Preqin’s research suggests that investors remain keen to invest in infrastructure funds and assets over the long term. As of August 2011, Preqin has profiles for over 1,190 institutional investors actively investing in infrastructure opportunities and over 130 other institutions that were considering establishing maiden allocations to the asset class.
The results of our June 2011 infrastructure investor study illustrate the growing importance of infrastructure assets as part of an institutional investor’s portfolio. 62% of investors plan to continue investing in unlisted infrastructure funds over the long term, while 22% expect to make direct investments and 18% plan to make co-investments in the future. 36% of surveyed investors expect to increase their allocations to infrastructure opportunities going forward and only 9% do not plan to invest at all.
In the 12 months following June 2011, 40% of investors plan to commit to at least one unlisted infrastructure fund, while a further 22% will invest on an opportunistic basis. The growth in popularity of direct infrastructure investment is also apparent, with 6% of investors planning to make direct investments in infrastructure assets over the coming year.
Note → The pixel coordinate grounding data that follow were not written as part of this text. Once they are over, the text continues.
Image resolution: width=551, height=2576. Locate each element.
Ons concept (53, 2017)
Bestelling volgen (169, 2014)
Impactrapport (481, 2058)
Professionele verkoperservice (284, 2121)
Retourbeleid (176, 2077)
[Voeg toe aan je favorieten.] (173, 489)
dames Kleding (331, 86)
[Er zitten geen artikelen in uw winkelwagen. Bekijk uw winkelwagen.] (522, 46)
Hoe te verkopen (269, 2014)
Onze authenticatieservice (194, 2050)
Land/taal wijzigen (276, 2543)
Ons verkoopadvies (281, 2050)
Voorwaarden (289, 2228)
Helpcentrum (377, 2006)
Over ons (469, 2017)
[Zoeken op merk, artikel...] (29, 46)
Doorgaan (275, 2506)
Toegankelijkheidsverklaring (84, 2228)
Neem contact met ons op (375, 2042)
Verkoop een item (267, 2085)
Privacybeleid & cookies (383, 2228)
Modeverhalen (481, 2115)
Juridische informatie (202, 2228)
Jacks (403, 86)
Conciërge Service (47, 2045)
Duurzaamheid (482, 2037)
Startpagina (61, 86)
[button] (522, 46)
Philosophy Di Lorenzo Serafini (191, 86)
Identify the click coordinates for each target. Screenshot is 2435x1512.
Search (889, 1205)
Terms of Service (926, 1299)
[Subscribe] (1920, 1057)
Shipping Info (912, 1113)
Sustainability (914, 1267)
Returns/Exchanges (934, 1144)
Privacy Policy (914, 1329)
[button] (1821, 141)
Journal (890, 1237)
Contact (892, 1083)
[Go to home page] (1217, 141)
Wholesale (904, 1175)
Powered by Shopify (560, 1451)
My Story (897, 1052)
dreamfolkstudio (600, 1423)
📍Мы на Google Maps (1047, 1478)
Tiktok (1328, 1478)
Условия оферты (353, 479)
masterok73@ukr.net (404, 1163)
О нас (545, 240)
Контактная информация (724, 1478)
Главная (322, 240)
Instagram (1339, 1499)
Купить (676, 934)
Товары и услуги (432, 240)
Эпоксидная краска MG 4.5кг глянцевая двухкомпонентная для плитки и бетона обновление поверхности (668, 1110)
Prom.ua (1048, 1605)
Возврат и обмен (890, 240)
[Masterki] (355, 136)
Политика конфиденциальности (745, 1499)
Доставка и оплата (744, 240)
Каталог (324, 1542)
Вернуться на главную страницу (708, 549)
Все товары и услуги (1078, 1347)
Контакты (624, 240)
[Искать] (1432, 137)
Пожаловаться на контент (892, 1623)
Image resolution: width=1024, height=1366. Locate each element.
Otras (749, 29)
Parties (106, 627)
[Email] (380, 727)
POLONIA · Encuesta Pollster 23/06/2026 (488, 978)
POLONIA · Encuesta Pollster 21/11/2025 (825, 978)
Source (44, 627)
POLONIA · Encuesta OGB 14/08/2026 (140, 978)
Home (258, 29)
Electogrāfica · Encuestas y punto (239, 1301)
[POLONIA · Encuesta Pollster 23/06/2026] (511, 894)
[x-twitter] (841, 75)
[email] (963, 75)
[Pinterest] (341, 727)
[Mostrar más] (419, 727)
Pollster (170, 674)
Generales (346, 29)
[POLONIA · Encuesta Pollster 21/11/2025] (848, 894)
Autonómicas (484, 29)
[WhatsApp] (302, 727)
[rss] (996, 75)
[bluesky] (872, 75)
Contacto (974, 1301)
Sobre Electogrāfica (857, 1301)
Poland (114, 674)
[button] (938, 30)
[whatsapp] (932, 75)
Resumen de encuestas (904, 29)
This study suggests a return of investor confidence and appetite for infrastructure assets following the financial crisis. It also illustrates that the alignment of LP and GP interests is slowly improving, with the proportion of investors citing both management fees and carry structures as areas in which the alignment of interests could be improved falling by 10 and 19 percentage points respectively from those stating the same in June 2010. At the same time, the proportion of investors believing hurdle rates to still be a major issue increased slightly.